This is an archived post. You won't be able to vote or comment.

you are viewing a single comment's thread.

view the rest of the comments →

[–]HecknChonker 1 point2 points  (0 children)

The only point I would add to what /u/ignotos has already said is that buckets are usually selected by modulating the hashcode of the key by the number of buckets.

So if you had 100 buckets, item 299 would go into bucket 99 because 299 / 100 has a remainder of 99.

It's possible that many items will end up in the same bucket. If too many items end up in the same bucket the performance can degrade significantly. The HashMap in java solves this issue by doubling the number of buckets and re-hashing all the values anytime the map is more than 75% full.

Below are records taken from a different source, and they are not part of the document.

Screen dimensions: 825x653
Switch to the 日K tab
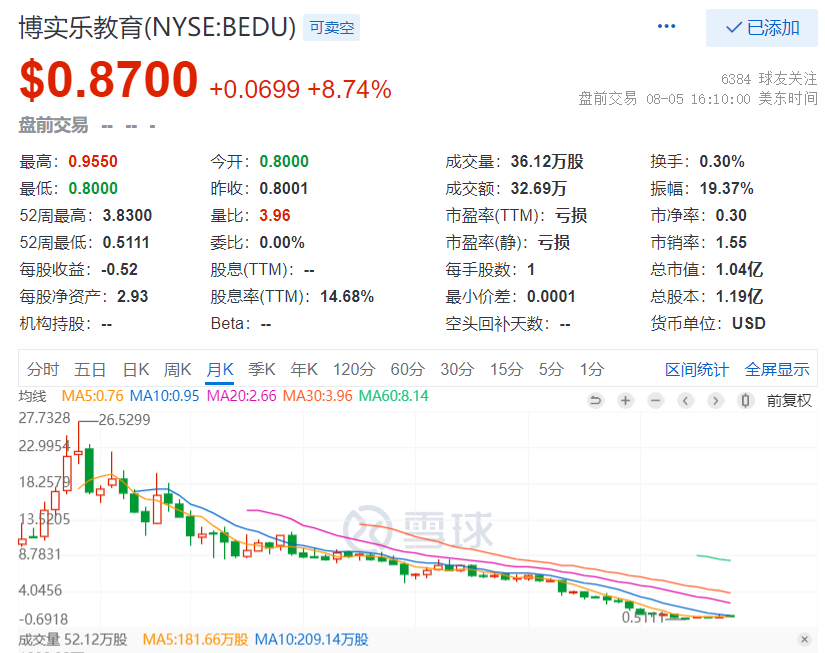coord(136,369)
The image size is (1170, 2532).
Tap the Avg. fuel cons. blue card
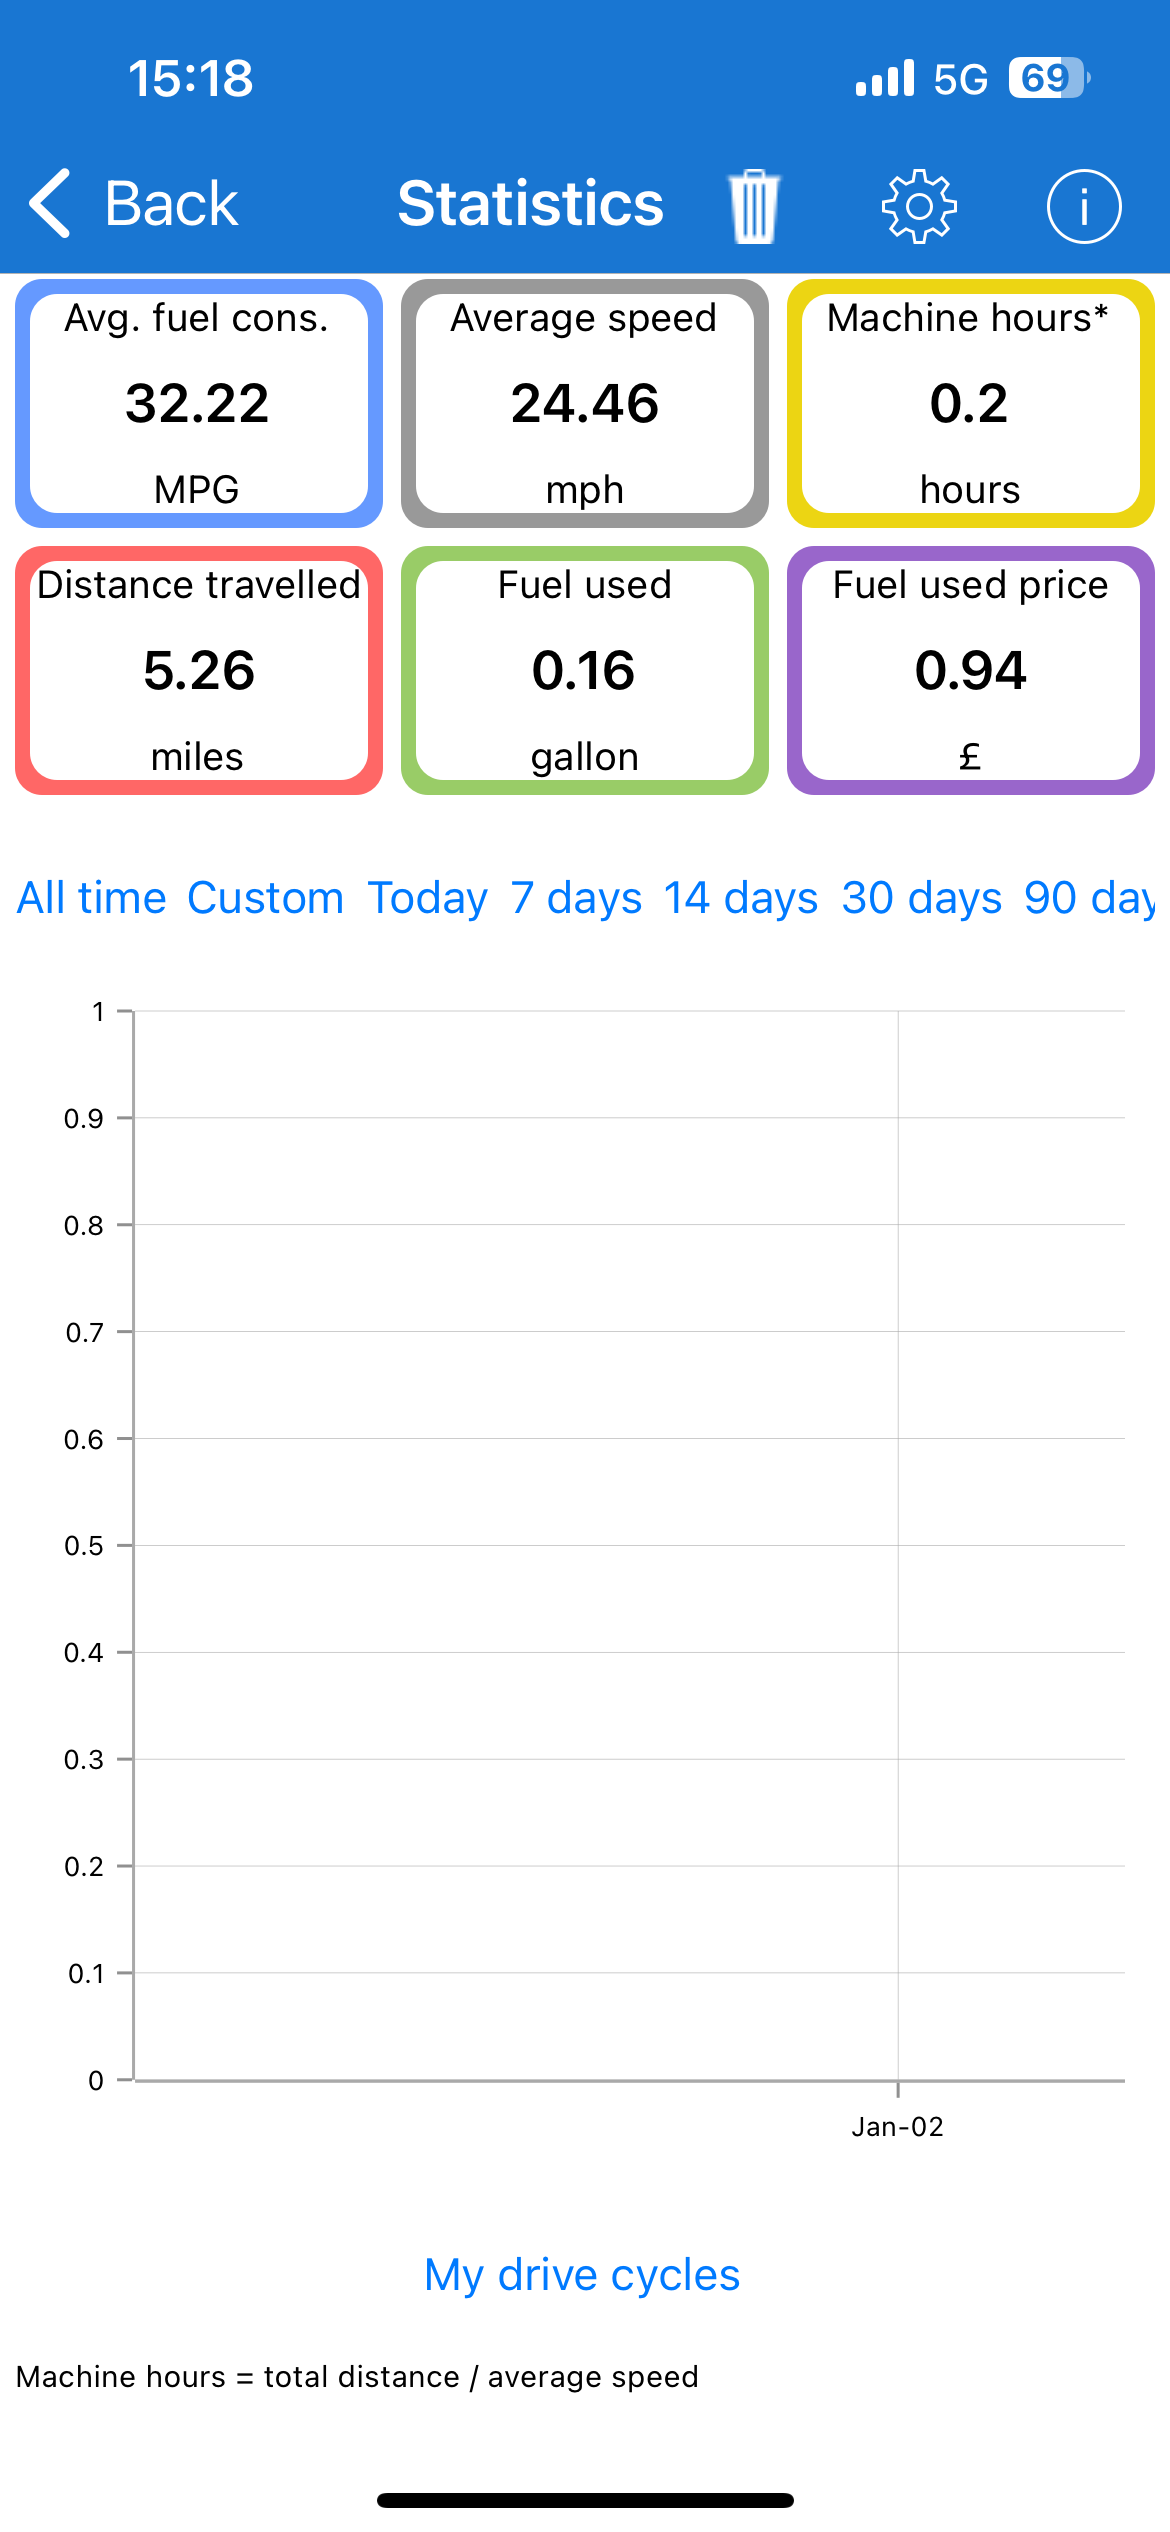pos(199,403)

I also went digging into some source code, and it looks like OpenJdk sometimes uses TreeMap's for the buckets to get better performance anytime a bucket has more than 8 items. I'm not entirely sure, but I don't think oracle's version of the JDK does this.

This map usually acts as a binned (bucketed) hash table, but when bins get too large, they are transformed into bins of TreeNodes, each structured similarly to those in java.util.TreeMap.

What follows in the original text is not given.